What does it all mean? As ice and snow grip the UK, I hardly need say why energy is a good thing. It makes our lives better in a million and one ways. As a planet, we need a lot more of it. Nuclear fission and renewables are absolutely part of that story, but if the technology can be perfected, fusion offers carbon-free energy for everyone on the planet for thousands, probably millions, of years. It doesn’t create long-lived radioactive waste, and there’s no chance of meltdowns such as those at Chornobyl and Fukushima. Fusion would complement renewables by providing baseload energy, rain or shine, while taking up little precious land. So the prize is big – which is why scientists and engineers have stuck with it for decades.

This nuclear breakthrough is, in many ways, what every fusion scientist has been waiting for. Before this, they couldn’t even claim the scientific principle was empirical fact. That made it hard to build momentum behind turning fusion into a power source. Now, they can say “it works!”. Producing star power on Earth is no longer a dream.

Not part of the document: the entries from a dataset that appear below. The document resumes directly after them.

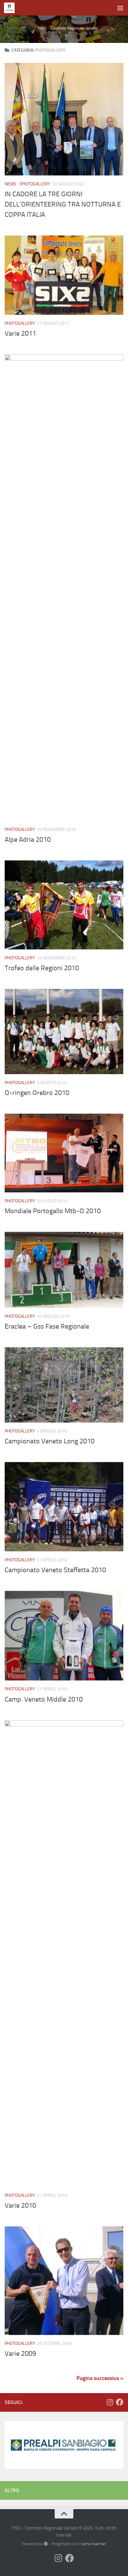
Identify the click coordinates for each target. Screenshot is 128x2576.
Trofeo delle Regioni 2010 (42, 968)
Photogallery (35, 184)
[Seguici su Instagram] (109, 2402)
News (10, 184)
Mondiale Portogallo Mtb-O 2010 (53, 1211)
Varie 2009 (20, 2354)
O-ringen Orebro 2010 (37, 1093)
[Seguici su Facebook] (119, 2402)
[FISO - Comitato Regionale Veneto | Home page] (11, 7)
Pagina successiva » (99, 2378)
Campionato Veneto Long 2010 (49, 1441)
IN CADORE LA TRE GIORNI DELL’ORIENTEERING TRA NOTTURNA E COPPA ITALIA (63, 204)
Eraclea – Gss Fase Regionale (47, 1326)
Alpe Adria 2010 (28, 840)
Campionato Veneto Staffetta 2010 (55, 1570)
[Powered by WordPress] (45, 2544)
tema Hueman (93, 2543)
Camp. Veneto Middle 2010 (44, 1699)
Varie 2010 (20, 2205)
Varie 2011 (20, 333)
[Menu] (120, 8)
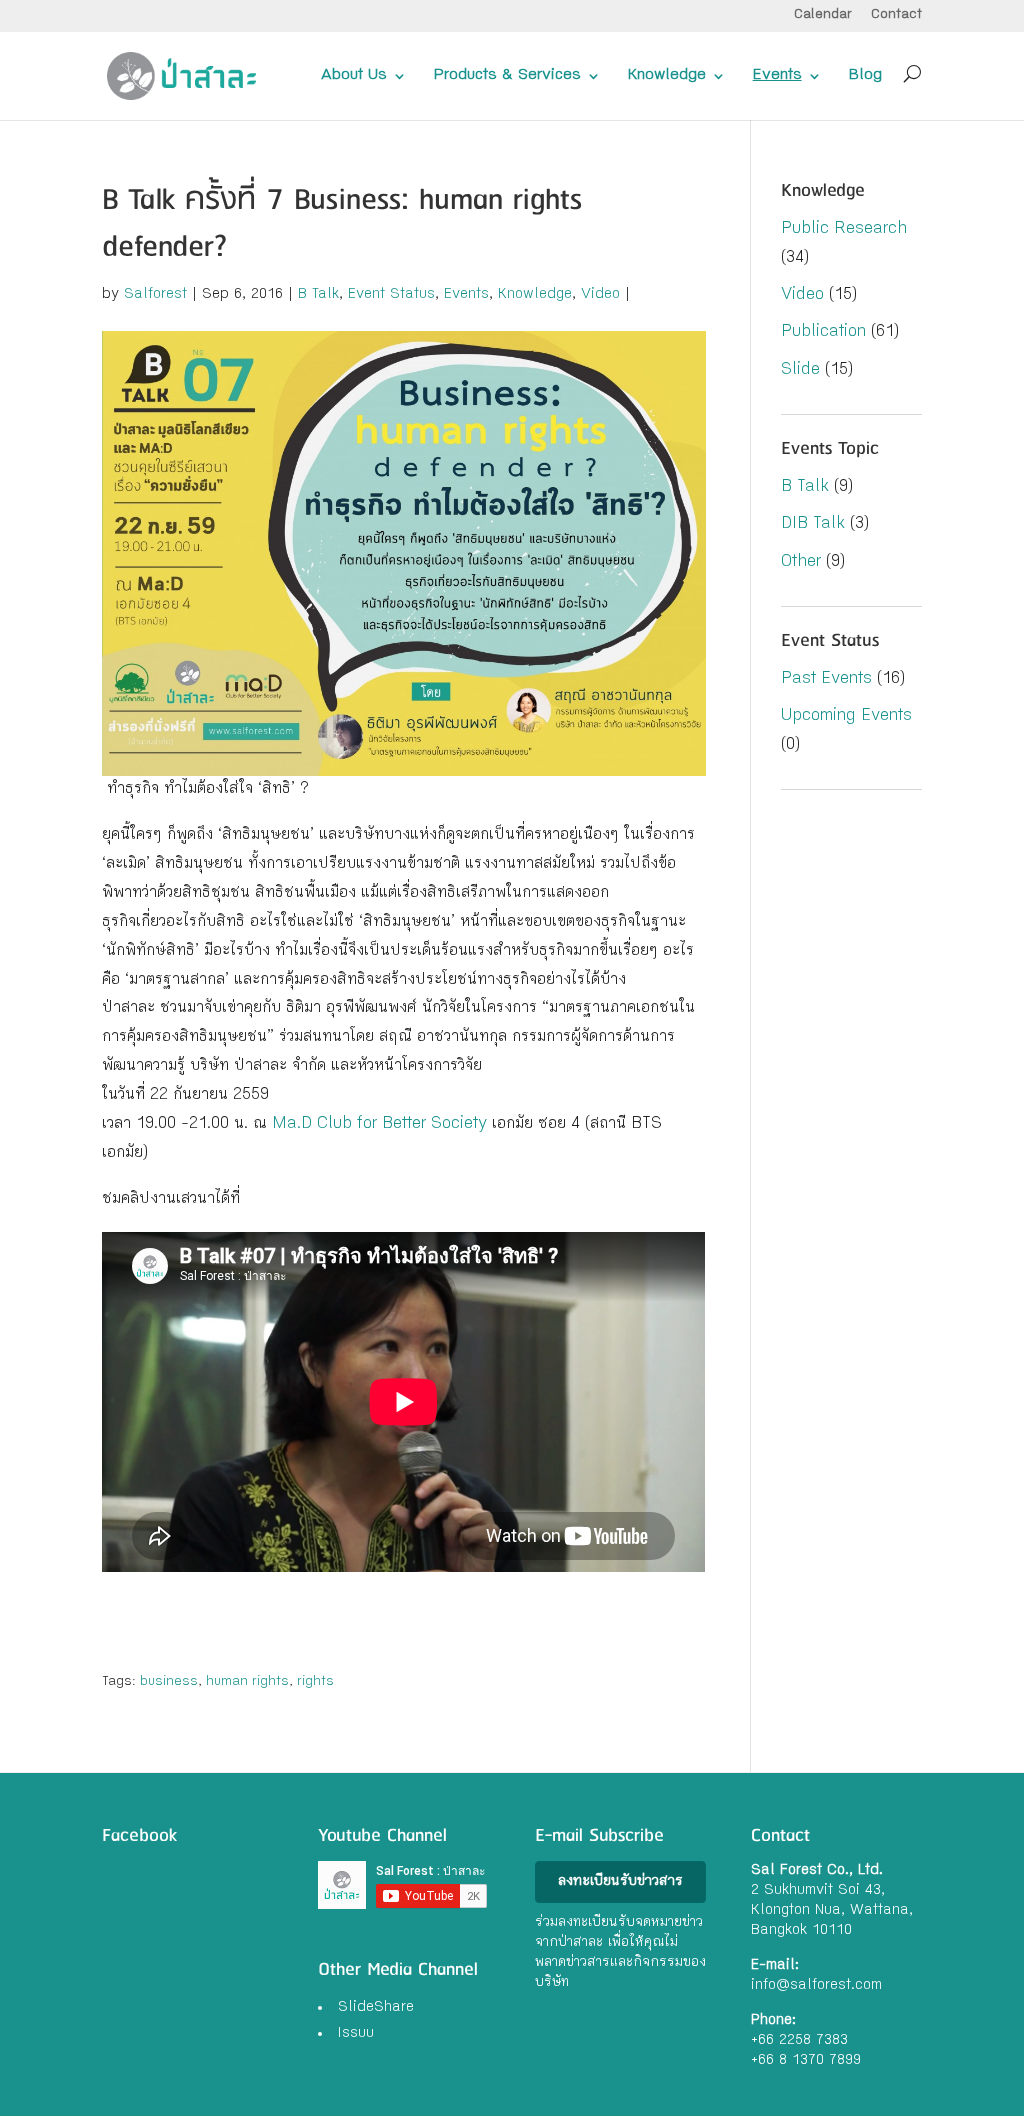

Of course, that doesn’t mean fusion power that we can use is a reality yet. This is a single result on a single experiment. A commercially viable plant would need to produce 30 times energy out for energy in (30x), rather than the 1.54x seen in this experiment. Even with that magnitude of energy release, there would be engineering and economic challenges to overcome, such as firing the laser 10 times a second, rather than once a day. Gigantic lasers may not even be the best route to economical fusion power: promising alternative approaches are being explored that use magnetic fields to trap the 150mC fuel.

And when fusion pessimists say NIF hasn’t produced more energy than it took to charge the laser batteries, they’re right – but this facility was only ever meant to demonstrate scientific feasibility; no government would fund a prototype power plant without hitting this milestone first, and there’s still a long road between this experimental result and a power plant.

So this stunning achievement may not appear to bring us much closer to fusion power being available on the grid … at least, not directly. Indirectly, psychologically, the effect is akin to a trumpet to the ear: we now know fusion for energy is possible. Knowledge that fusion can work changes everything, including how willing everyone from governments to entrepreneurs will be to invest. With more resources, higher gains in energy can be pursued, and a virtuous cycle of development is now likely to be set in motion.

Nature has seen fit to make the science of nuclear fusion such that it can produce energy. Whether we now turn that fusion energy into a power source – well, that’s down to us.